How to prove that a right angle is bigger than a right angle!
This requires a pencil and ideally an A4 sheet of paper to do a construction. For best effect, do not use a ruler but draw it freehand as best you can.
1 In the middle of the page, draw a horizontal line AB approx 10 cm in length
2 At point A draw a perpendicular AC, about 6 to 7 cm in length.
3 At point B draw a line BD so that angle ABD is obviously larger than 90 deg. (Not too much, about 100 to 115 deg)
4 Mark off BD exactly the same length as AC.
5 Join C and D. (This line will slope slightly downwards relative to AB.)
6 Now draw a perpendicular bisector on both line AB and CD.
7 Since CD and AB are NOT parallel, these lines will cross somewhere. (The bisector of line CD will lie slightly to the right of the bisector of AB.)
8 Let the two bisectors cross at a point O in the middle of the lower half of the page.

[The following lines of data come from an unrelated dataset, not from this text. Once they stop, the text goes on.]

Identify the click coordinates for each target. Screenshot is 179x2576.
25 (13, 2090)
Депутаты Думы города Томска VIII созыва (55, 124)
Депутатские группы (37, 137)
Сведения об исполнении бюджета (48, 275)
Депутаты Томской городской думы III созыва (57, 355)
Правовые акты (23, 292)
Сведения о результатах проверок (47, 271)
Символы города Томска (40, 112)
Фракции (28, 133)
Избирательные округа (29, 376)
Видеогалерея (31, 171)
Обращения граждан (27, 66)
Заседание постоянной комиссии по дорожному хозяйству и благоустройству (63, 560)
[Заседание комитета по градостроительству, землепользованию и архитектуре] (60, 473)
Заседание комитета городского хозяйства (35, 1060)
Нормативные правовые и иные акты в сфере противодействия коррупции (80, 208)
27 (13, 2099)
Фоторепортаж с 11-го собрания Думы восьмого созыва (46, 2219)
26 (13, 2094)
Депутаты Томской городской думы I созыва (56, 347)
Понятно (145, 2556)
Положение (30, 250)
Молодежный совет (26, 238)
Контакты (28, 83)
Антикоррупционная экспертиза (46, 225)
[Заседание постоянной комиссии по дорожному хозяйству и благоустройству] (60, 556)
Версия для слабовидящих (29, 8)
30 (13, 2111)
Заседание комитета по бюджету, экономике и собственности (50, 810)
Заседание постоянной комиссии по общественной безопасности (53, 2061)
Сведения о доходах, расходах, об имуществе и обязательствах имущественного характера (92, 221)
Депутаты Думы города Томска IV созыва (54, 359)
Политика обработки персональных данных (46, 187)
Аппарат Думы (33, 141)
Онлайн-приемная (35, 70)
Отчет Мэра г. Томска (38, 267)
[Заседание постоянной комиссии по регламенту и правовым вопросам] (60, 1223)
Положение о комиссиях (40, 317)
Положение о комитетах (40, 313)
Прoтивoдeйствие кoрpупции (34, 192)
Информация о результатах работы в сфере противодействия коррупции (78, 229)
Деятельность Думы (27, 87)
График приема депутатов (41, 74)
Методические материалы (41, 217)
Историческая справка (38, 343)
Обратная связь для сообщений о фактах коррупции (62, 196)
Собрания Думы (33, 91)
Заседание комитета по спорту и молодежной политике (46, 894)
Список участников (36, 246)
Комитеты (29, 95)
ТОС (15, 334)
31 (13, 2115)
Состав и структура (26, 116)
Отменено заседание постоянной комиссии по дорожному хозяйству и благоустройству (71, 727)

Join OA, OB, OC and OD.
9 Examine triangles OAC and OBD.
10 In these triangles AO = OB (O is equidistant from A and B)
CO = CD (O is equidistant from C and D)
AC = BD (By construction)
11 Hence, these triangles are congruent (three sides equal)

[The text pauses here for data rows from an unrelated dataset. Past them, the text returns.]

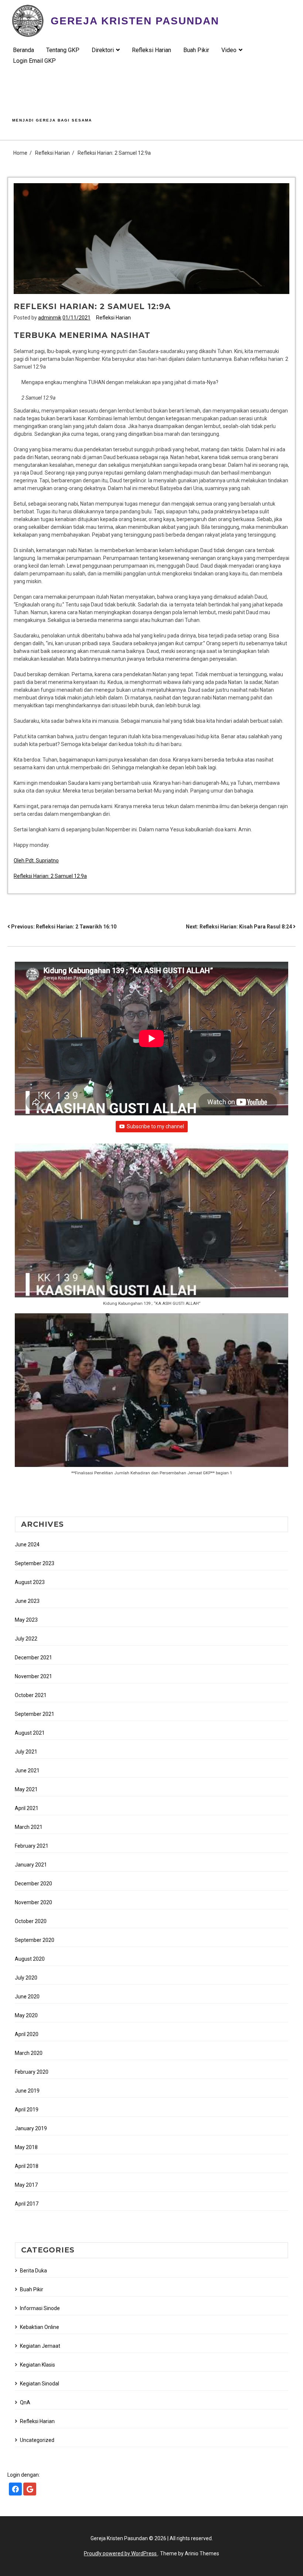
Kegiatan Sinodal (39, 2384)
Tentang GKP (62, 50)
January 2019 (31, 2128)
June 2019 (27, 2091)
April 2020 (26, 2034)
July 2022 (26, 1639)
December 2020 (33, 1883)
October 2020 (31, 1921)
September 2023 (34, 1563)
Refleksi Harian (151, 50)
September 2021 (34, 1714)
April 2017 (26, 2204)
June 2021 (27, 1770)
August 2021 (30, 1733)
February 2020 (31, 2072)
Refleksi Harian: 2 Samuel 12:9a (50, 876)
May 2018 (26, 2147)
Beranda (23, 50)
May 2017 (26, 2185)
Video (228, 50)
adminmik (49, 318)
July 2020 (26, 1978)
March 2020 (28, 2053)
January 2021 (31, 1865)
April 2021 (26, 1808)
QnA (25, 2402)
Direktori (103, 50)
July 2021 (26, 1752)
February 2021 (31, 1846)
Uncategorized (37, 2440)
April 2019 (26, 2110)
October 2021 (31, 1695)
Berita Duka (33, 2271)
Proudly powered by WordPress (121, 2553)
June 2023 (27, 1601)
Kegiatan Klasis (37, 2365)
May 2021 (26, 1789)
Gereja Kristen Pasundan (135, 21)
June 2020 (27, 1996)
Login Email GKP (34, 60)
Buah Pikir (196, 50)
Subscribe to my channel (155, 1126)
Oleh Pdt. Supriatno (36, 860)
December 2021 (33, 1657)
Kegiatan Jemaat (40, 2346)
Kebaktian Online (39, 2327)
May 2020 (26, 2015)
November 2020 (33, 1902)
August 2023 (30, 1582)
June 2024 (27, 1544)
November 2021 (33, 1676)
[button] (151, 1228)
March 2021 (28, 1827)
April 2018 (26, 2166)
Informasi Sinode (40, 2308)
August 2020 (30, 1959)
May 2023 (26, 1620)
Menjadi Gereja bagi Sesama (52, 120)
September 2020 (34, 1940)
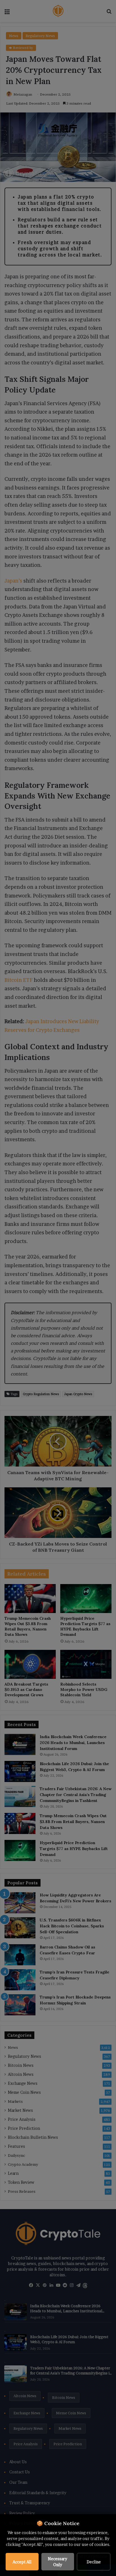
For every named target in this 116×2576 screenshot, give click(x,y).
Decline (94, 2561)
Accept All (22, 2561)
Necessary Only (57, 2561)
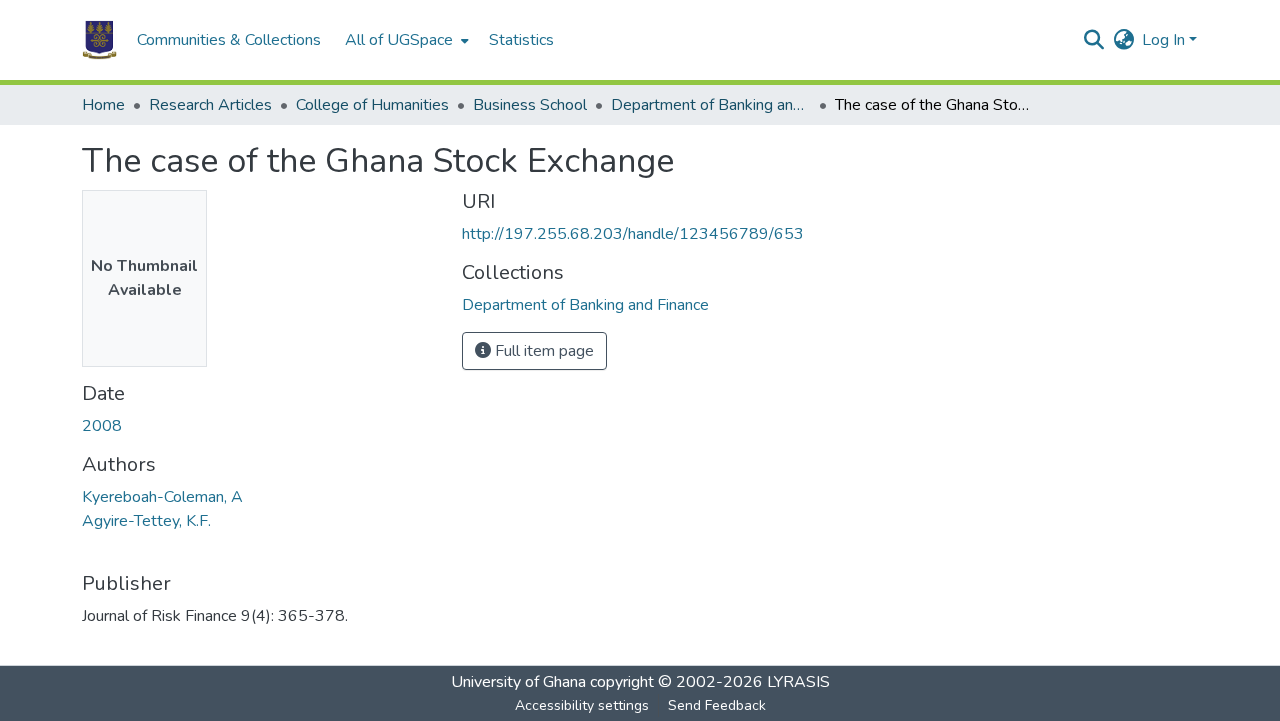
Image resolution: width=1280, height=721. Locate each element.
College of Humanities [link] (372, 105)
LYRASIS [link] (798, 682)
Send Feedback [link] (717, 705)
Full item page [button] (542, 351)
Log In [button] (1165, 40)
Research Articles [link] (210, 105)
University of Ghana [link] (518, 682)
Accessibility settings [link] (582, 705)
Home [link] (103, 105)
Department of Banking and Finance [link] (711, 105)
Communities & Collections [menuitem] (229, 40)
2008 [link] (102, 426)
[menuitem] (405, 40)
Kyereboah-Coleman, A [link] (162, 497)
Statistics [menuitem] (521, 40)
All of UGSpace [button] (399, 40)
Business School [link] (530, 105)
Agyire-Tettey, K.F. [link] (146, 521)
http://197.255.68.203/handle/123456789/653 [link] (633, 234)
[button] (99, 40)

12 Hence, angle CAO equals angle OBD
13 But angle OAB equals angle OBA (isosceles triangle)
14 Hence, angle CAB (which is 90 deg) equals angle ABD (which is > 90)
Obviously, this cannot be true. Try to reason it out logically and mathematically, before being tempted to do the construction accurately, which will make the fallacy clear!